_Stored items_
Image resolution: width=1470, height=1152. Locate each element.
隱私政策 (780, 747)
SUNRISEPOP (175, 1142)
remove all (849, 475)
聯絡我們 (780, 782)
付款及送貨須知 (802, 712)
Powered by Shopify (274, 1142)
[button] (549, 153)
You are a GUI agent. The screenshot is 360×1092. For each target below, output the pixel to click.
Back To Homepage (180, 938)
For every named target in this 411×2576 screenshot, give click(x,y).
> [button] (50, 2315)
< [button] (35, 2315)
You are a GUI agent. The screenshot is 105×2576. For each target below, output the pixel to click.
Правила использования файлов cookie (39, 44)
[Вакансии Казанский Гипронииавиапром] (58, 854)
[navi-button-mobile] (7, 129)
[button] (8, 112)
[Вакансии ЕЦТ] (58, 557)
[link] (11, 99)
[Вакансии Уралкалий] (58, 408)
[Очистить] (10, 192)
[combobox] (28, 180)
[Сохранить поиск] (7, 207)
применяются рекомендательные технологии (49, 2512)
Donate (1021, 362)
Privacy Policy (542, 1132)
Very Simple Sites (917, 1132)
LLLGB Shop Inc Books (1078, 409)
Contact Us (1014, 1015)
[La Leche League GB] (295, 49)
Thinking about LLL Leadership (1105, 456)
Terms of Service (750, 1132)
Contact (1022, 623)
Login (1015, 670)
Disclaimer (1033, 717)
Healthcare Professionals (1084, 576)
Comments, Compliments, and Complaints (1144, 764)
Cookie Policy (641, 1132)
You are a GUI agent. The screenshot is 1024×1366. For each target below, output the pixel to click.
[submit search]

_Exercise objective_
Line count for the word "screenshot": work out how many lines of the data above include it, and reply with that number alone.

_Solution to the exercise_
4